Now how do shippers become engaged in that dialogue? First objective is to speak a language they understand. Second objective is to express it in terms that affect their business. For example, if you have issues of delivery times slowing down production, if you have issues with sourcing in China, you have to express it in those terms so that your CEO understands.

You’re suggesting shippers need to overhaul their entire approach to supply chain execution in order to prepare for the future?

Yes. We’re looking at a substantive change in the way companies must execute their supply chain capabilities. This runs contrary to who I am, I like to be optimistic; but right now I ask this question: You operate your business based on the expectation that the carriers are going to be able get it there quicker and cheaper. Is that a realistic assumption looking out 24 – 36 months? If I base my business plan on those realizations, then what does it tell you? It tells you that you’re in denial.

What role will surcharges play in a shippers planning scheme moving forward?

This whole topic fascinates me.
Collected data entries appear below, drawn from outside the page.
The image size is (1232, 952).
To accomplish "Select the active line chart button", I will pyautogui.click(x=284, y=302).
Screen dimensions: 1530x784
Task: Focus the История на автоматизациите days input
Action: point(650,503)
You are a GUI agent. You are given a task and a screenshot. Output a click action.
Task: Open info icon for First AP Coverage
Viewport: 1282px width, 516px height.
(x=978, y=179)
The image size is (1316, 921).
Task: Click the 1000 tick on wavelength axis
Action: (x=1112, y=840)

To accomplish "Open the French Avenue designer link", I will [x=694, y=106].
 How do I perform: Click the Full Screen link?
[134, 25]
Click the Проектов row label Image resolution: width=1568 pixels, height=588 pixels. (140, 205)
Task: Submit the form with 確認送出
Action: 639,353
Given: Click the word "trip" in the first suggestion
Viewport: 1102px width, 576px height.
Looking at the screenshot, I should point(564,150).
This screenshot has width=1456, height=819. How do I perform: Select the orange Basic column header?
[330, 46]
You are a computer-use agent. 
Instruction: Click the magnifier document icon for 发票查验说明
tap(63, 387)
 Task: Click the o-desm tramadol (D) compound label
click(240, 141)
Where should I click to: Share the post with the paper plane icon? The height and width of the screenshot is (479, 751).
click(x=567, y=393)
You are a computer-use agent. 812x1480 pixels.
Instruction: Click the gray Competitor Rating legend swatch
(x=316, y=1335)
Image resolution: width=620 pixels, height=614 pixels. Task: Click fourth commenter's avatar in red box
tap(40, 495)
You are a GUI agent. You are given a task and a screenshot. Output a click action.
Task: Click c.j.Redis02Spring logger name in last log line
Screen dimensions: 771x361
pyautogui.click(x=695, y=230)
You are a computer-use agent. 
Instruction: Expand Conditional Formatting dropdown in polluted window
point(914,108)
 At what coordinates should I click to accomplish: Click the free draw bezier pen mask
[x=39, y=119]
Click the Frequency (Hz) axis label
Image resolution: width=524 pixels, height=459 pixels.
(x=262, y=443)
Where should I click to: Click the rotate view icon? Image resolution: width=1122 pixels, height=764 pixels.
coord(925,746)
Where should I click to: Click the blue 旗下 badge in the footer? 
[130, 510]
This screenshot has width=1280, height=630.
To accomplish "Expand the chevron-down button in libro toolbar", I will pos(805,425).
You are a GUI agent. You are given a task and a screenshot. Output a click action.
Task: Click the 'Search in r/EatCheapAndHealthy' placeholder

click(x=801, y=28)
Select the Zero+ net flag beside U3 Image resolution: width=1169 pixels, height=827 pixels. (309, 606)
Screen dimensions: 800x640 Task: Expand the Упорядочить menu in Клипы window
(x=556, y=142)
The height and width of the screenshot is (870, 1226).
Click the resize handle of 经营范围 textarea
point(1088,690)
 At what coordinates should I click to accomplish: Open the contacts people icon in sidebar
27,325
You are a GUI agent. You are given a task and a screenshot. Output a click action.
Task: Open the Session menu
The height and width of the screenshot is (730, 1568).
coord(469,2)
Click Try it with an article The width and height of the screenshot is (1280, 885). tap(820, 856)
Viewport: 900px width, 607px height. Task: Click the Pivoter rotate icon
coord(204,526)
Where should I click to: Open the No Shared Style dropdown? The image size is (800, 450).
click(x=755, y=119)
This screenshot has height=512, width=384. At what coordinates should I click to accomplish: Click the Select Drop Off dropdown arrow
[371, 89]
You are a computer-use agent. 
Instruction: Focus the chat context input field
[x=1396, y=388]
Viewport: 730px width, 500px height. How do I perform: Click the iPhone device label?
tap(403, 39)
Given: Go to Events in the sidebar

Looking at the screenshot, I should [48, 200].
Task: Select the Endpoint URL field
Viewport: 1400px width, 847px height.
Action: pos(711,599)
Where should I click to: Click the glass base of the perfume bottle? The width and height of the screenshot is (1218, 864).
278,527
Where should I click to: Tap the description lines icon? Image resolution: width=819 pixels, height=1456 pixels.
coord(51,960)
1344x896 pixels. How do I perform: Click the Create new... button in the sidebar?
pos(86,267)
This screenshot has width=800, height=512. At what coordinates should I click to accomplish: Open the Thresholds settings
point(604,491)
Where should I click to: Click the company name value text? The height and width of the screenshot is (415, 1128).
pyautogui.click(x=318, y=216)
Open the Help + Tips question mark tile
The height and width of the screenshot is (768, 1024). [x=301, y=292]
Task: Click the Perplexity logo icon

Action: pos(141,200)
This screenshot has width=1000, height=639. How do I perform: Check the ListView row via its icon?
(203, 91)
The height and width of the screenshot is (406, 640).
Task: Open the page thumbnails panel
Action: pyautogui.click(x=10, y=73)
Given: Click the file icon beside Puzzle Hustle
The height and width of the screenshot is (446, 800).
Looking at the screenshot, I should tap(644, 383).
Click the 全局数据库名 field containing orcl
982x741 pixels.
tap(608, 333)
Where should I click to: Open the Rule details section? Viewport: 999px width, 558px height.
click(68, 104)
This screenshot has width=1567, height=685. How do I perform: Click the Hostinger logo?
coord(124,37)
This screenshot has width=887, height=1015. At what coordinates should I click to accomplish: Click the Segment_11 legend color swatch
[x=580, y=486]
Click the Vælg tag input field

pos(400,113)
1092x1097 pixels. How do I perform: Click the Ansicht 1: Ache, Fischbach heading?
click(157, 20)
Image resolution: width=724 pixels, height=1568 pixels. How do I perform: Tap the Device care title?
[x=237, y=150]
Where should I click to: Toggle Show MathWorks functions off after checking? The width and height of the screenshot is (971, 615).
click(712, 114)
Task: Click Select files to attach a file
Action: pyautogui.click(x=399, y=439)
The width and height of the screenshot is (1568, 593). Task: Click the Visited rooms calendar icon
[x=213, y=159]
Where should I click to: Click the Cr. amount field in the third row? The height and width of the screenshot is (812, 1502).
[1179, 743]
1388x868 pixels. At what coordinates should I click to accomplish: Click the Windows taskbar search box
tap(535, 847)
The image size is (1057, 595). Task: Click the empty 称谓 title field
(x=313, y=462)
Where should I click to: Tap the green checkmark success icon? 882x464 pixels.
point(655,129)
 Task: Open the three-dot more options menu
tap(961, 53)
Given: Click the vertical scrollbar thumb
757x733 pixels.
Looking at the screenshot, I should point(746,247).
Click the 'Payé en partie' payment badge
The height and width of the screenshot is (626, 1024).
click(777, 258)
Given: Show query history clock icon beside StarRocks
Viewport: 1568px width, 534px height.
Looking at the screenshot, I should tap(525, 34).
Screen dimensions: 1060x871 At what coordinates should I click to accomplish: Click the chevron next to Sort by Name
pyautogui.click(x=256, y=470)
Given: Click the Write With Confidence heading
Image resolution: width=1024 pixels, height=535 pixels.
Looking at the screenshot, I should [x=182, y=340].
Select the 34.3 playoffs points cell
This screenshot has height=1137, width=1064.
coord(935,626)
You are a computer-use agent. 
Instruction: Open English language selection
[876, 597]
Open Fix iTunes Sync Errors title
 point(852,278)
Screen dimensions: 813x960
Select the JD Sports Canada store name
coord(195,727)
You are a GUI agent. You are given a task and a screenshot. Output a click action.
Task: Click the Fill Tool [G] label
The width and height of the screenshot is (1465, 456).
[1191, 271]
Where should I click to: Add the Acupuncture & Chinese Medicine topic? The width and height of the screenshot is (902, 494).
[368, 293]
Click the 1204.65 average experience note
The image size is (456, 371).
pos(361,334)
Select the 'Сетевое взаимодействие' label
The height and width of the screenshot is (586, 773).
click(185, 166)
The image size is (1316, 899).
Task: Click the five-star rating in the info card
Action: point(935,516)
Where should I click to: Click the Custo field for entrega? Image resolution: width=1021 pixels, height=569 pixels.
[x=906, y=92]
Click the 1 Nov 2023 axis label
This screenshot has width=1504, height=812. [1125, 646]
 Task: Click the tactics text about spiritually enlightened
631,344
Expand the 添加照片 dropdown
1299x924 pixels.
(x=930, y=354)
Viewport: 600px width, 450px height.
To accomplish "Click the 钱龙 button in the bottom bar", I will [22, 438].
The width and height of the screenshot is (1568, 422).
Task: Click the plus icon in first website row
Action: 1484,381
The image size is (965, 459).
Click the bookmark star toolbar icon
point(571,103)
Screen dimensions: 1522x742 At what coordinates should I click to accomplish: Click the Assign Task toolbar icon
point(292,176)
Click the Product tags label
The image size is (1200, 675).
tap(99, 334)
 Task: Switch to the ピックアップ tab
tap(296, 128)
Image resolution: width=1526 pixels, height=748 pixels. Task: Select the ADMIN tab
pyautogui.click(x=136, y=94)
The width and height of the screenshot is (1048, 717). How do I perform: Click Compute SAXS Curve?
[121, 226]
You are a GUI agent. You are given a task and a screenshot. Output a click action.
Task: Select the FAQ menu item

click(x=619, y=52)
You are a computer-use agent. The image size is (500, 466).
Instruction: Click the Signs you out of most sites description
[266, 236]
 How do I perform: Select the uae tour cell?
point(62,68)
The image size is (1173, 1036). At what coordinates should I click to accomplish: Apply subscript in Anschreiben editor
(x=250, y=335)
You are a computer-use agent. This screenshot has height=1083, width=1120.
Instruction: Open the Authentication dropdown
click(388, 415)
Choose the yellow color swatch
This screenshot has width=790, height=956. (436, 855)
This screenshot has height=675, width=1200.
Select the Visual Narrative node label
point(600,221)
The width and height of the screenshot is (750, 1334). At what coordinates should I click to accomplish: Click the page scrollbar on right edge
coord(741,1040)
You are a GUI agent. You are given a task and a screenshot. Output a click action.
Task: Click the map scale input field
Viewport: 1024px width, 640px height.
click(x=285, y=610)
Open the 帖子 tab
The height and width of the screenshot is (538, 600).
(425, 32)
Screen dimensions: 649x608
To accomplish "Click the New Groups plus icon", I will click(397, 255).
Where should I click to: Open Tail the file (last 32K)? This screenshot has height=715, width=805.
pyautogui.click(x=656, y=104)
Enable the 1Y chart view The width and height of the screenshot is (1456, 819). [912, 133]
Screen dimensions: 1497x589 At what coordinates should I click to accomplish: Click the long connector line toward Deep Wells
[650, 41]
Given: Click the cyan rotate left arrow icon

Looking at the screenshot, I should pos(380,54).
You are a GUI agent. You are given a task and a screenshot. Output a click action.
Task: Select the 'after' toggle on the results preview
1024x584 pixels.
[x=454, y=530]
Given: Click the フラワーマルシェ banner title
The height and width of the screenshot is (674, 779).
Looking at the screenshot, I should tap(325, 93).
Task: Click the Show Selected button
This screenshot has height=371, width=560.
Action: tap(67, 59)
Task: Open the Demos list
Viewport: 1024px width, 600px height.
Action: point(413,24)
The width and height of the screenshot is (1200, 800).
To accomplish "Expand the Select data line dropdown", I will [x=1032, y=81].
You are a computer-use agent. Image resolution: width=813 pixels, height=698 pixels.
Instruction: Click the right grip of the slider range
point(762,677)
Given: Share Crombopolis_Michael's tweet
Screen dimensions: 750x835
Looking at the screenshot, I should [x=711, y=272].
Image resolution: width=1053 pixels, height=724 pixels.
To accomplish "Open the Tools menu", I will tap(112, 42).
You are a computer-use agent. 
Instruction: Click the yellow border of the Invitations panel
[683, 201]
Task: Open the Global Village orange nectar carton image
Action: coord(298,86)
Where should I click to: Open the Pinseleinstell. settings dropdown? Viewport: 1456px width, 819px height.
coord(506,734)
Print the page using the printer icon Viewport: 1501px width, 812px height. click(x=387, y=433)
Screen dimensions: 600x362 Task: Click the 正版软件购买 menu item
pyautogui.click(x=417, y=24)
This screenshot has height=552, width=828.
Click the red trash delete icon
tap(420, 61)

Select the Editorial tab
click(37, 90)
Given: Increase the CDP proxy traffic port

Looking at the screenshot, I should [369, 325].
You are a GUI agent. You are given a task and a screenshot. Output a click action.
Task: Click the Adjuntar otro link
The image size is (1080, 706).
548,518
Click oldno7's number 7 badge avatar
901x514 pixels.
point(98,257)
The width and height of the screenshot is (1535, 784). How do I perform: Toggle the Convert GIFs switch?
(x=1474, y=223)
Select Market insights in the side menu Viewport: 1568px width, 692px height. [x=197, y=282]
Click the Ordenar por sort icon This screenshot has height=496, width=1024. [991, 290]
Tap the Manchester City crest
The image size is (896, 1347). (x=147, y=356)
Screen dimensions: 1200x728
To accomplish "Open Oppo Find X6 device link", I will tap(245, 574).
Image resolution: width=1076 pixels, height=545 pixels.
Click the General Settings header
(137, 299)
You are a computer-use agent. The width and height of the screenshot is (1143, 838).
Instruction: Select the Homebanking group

I spoke with one of the large carriers and I asked why don’t you just start incorporating higher fuel costs in your base rate and take down your fuel surcharges? They answer was, “We like surcharges. I can get two to three percent increases in my surcharges whereas I have to fight to get half a percent increase in my rates.”

If that’s the case, and carriers are addicted to surcharges, I say that the era of cheap transportation is coming to close. You see security surcharges now, you see congestion surcharges, you see fuel surcharges, you see them coming for additional insurance. If you have a security incident you a mechanism through which additional carrier cost can be passed through to shippers. In an era where capacity is limited, shippers have to look at alternatives in order to mitigate the impact of those surcharges.

You mention that this is the end of cheap transportation. Well, what’s the logistics landscape going to look like five to 10 years from now?

Let me be humble enough to say I don’t know. But as I look at things, there are some realities that I think will come into existence five to 10 years out. First of all, information and data is going to be as important as the goods you’re shipping and it will be important in helping you understand your options.

The problem I see going on today is that companies are using a distribution network and a supply chain process that is relevant for a business model that passed out of existence five to ten years ago. With that thought in mind: How do I upgrade my distribution network and how do I change my supply chain process to reflect the business realities that I’m experiencing on a day to day basis and am likely to experience in the future.

When I heard Lee Scott (CEO) of Wal-Mart speak a few months ago he said the retailer is looking at reducing its supply chain from days into hours. If that’s the case, and if cheaper and faster is going to be more difficult to do, then it’s hard to believe that’s possible. But we need to understand what all of our options and alternatives look like for we say it’s impossible.

Companies will have to upgrade their distribution networks and supply chain process to reflect business reality that I live in 12-24-36 months out. That’s not just where I locate my DCs, that’s taking a look at changes my carrier base. Today, I have UPS that has Overnite under its belt, and is likely to have additional LTL resources under its belt. That means I now have options that I didn’t have a year ago. I know how the DPW/Excel acquisition. It’s changes like that that may present an opportunity for my business.